#### [ACTIVITY]
Look for the word "height" in the entries and copy each line where it appears.

#### [PROVIDED ENTRIES]
________________

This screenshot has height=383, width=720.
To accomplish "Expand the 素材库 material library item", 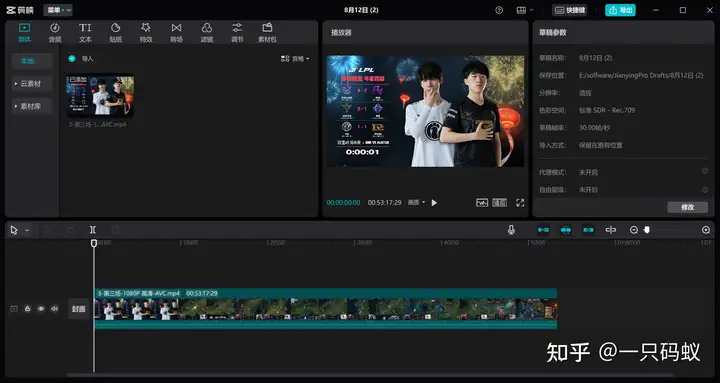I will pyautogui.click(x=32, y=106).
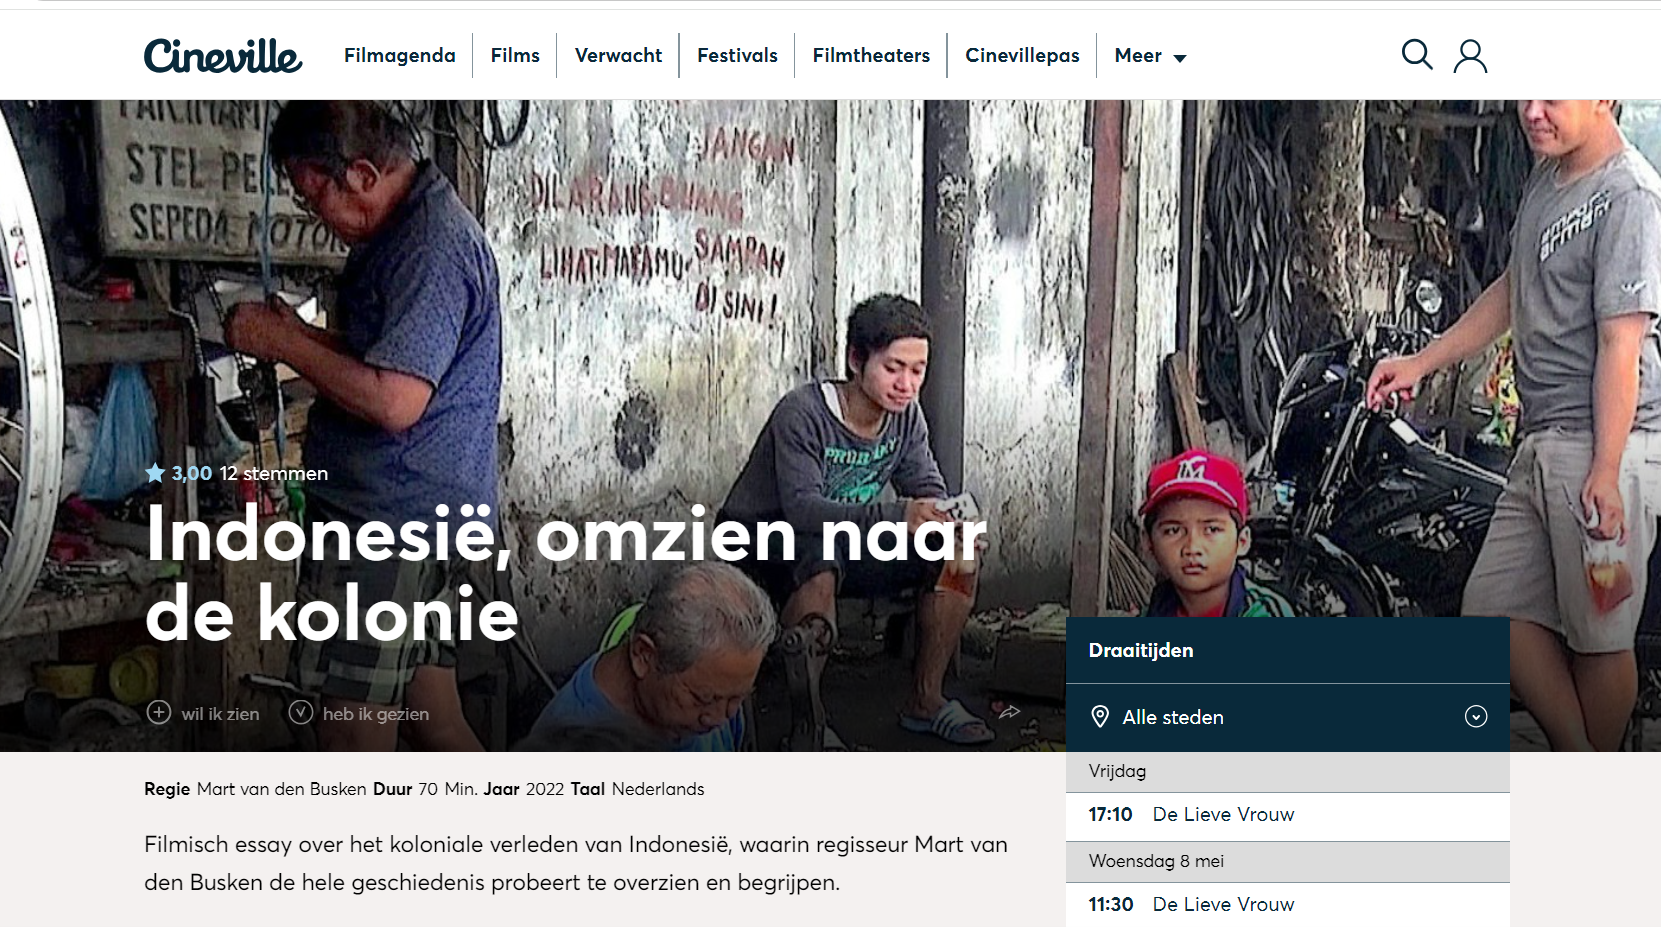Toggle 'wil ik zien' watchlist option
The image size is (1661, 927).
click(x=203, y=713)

________________

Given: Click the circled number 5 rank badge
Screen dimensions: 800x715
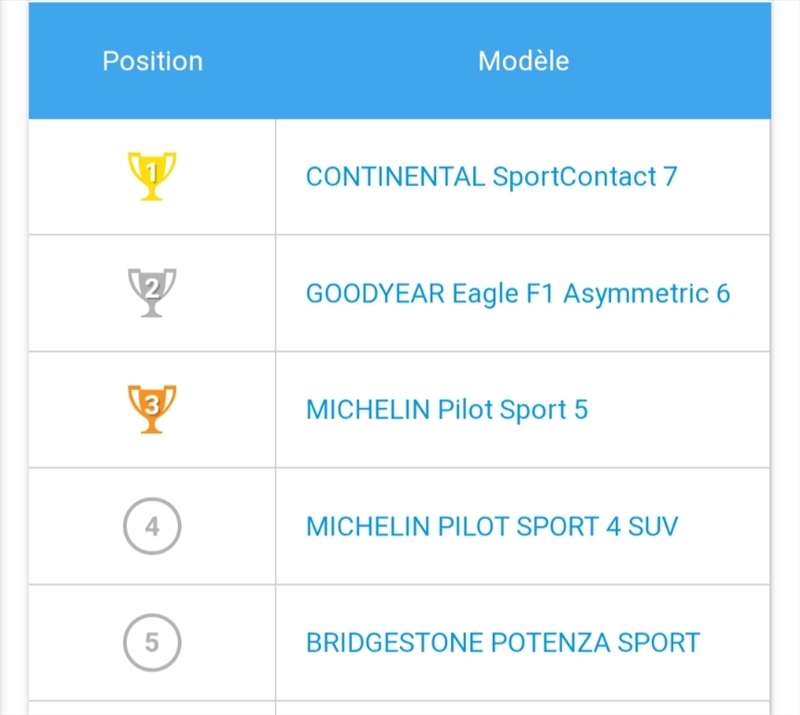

________________

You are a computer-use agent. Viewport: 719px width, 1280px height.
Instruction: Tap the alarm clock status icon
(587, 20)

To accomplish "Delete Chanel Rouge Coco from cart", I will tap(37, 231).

________________

#### [WRITTEN ANSWER]
This screenshot has height=383, width=720.
You are a computer-use agent. Viewport: 719px width, 1280px height.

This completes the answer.